Sunday, June 22nd, 2008

ts highly true that as you get older you get to be more appreciative of the things  you have in life especially those  things that  are  important  to you -  like family, friends, work, etc., When I was younger I must say I was somewhat passive, carefree on my attitude and dealings with these valuables of mine. Talking about family and friends, of course I loved them right from the very start and thankful for their presence in my life but really, i believe there’s that turning point in your life wherein you feel you’ve truly matured and grown beyond your usual self  in terms of how  you  look at things and how you value and treat people, how you take in certain situations that come your way. To some people they believe their experiences have made them mature and to some they think its their age which made the difference. Anyhow, whether its the experience or the age, the point is, it has made a person to become the person that he is supposed to become. =D    

My family rules in my list. They should be honored and valued and if possible should not be given disappointments, huh! (but forgive me for being self-centered at times:( and not thinking on what they’re going to feel on some situations). At this point, thank God my parents are in good health and living a healthy and stress free life, my siblings are trying their best as well in making their lives better for their families, I am still very close to them and we are soo concerned of each other’s whereabouts. My great aunties are aging but they’re healthy and fine and hopefully things will always be better for them. Consequently, I always get a high feeling when I am with my nephews and nieces and seeing how they’ve grown through the years. Its so touching how their faces light up everytime they see "Auntie GoT" especially RiGo and how they want to be close to me all the time.Hehehe! Its cute and kilig everytime they choose to stay with me at home for a while than going home with their Papa (my Manong) and ask endless questions about just anything. Rigo is the sweetest, he’s my youngest nephew at 5, he cries sometimes when he misses me and when he doesn’t see me for weeks or a month and we are phone pals whether I am in Cebu or at home in Calatrava. Roji is my eldest nephew. he’s the youngest bro that I’ve always wished to have even until high school but never ever had. At his young age of 14, we can talk about anything - music, photography, fashion, movies, boys, girls, school, life, heartaches as in whatever. And well, Am-Am will always be special because she’s my very first niece and first love. She’s remarkabale and she’s the most humble person i’ve ever known…no airs at all. She’s my sweetie pie forever. Janjan is a responsible kid, he protects his sisters and he has a mind of his own at his age, Roe is a smart kid yet soo "bugay", she’s pretty but she is not aware of it and has no care in the world about how she looks at all hahaha and of course my darling IR, my youngest niece, is the most talkative and observant kid i know, she loves to sing and pray and she wants to be given attention all the time, ignore her for a minute or two and she’ll walk out hahaha! Whooah  I can only pray and hope that these young people which are very dear to me will continue to be loving and good. If only I can stop them from growing so I will have them as my babies for always. Sigh:(

My cousins are happy on their own and they are always there for me as well. We don’t get together as often as we used to do but I know they’re okay and they know too that I am gonna be okay. The sweet truth is that whatever happens I know we’ll always be there for each other. And boy, how i love ‘em… all of ‘em even with their shortcomings :)            

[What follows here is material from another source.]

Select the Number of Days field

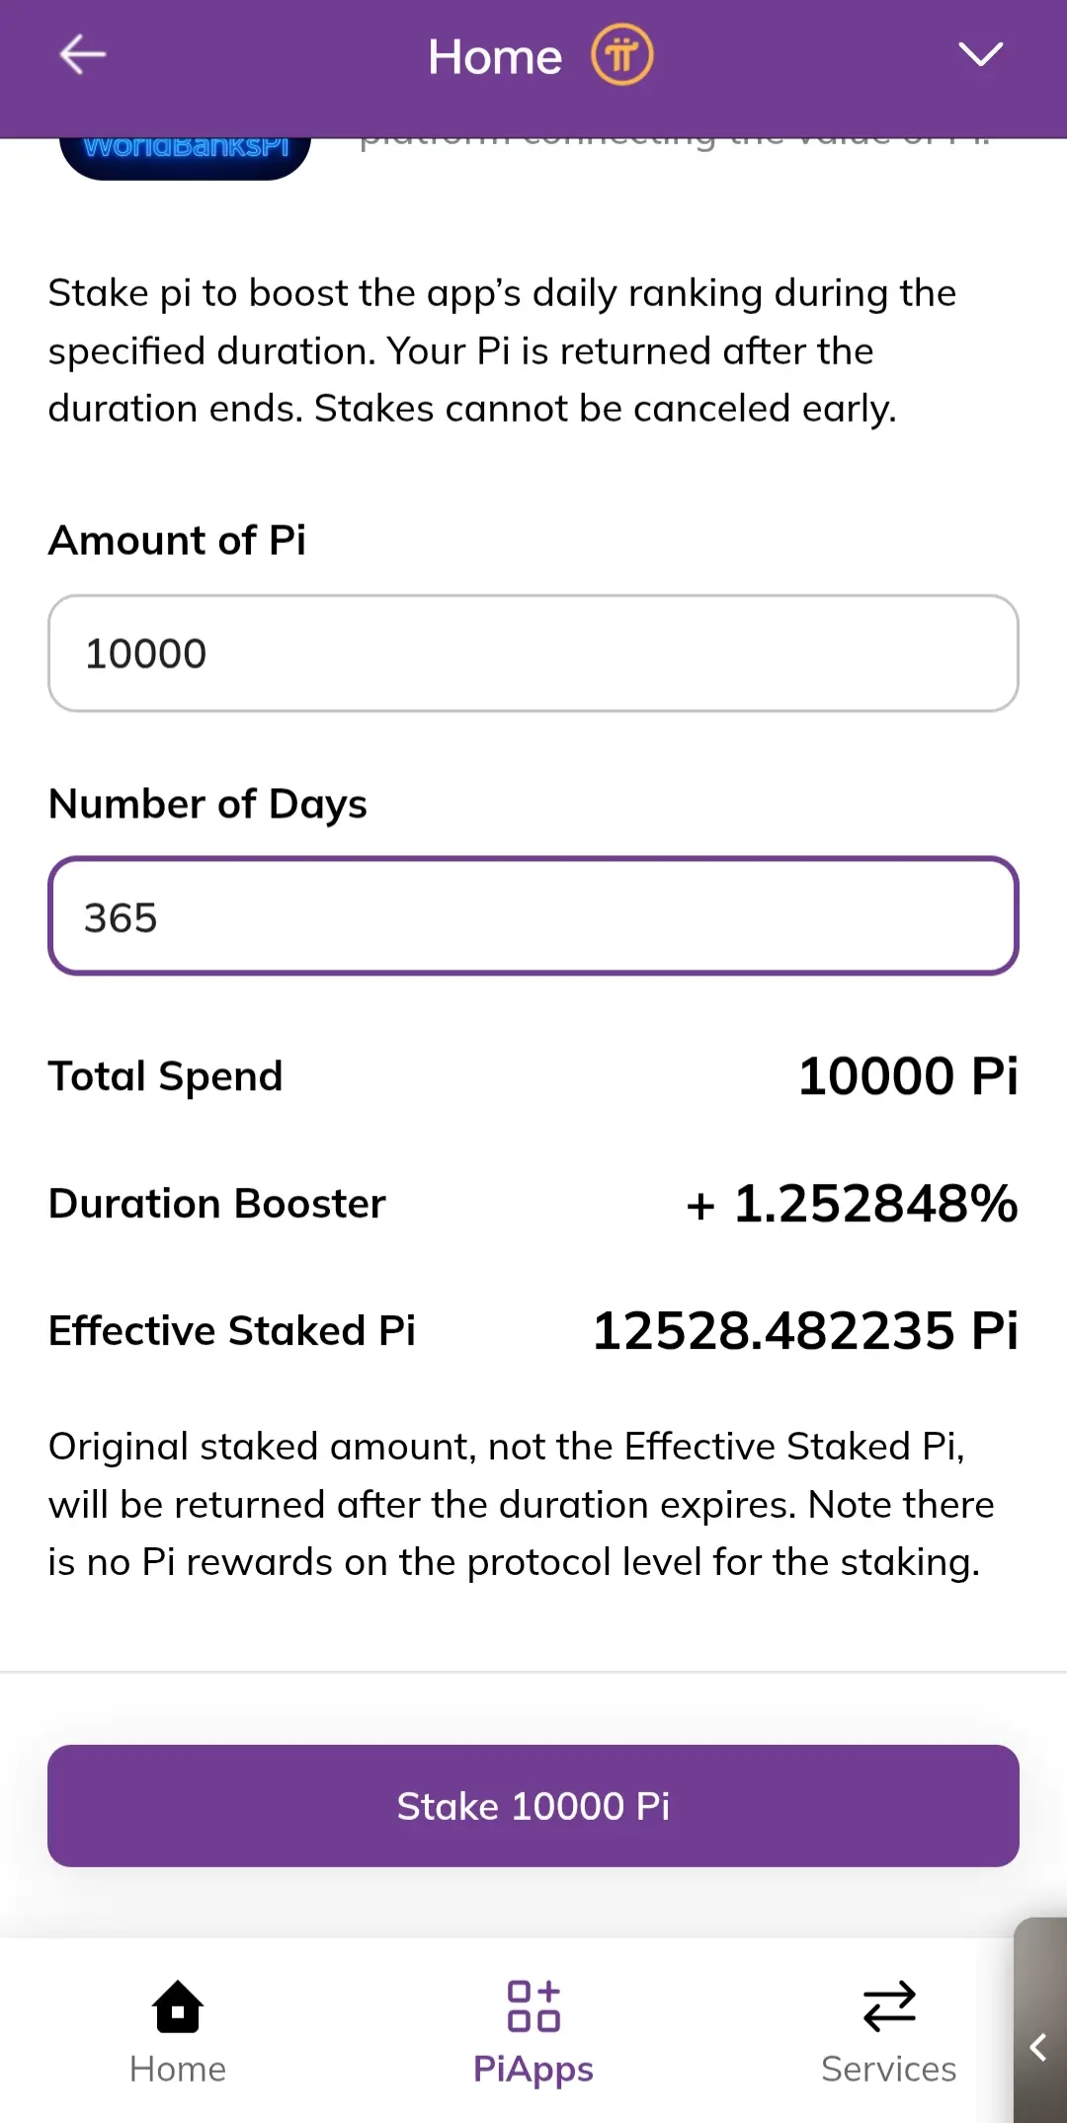click(x=534, y=916)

Just recently, I’ve had the chance to spend real bonding moments with friends…just last week i had a 4-day get together with my high school friends…it was a happy time. Sweet. And i realized Oh God it’s happening to me, things that I used to dream are now taking place slowly one at a time.  Hmmm, of course what I meant was spending time with my high school girl friends along with their kids and husbands when were not yet quite old and could still manage to "liad" for pictorial purposes, hahaha! Wherein we could still laugh about our innocence and impulsiveness way way back. Wherein no matter how much a person has changed thru the years and hasn’t changed either you know that you’d still love and accept her for who she is. It melted my heart knowing that whatever comes I would always have these faces with me and their husbands and kids too.

Then again, last night I met up with my "everyday girls" (Mang Ayereen, Diding & Titet), hahaha as what I fondly call them, at Robinsons for some chitchats and to check out Ayereen’s new set of burloloys. After half an hour of updates and "halungkitanay of the burloloys" we decided to have dinner at Mamang’s place so we can extend our bonding.  And I realized too that i am happy and at home with them that i can be with them at any time and at any place just as long as we want to. They’re home to me. You know where I can be at my best and at my worst and could still carry on a heartful laugh despite a not soo very good day at work.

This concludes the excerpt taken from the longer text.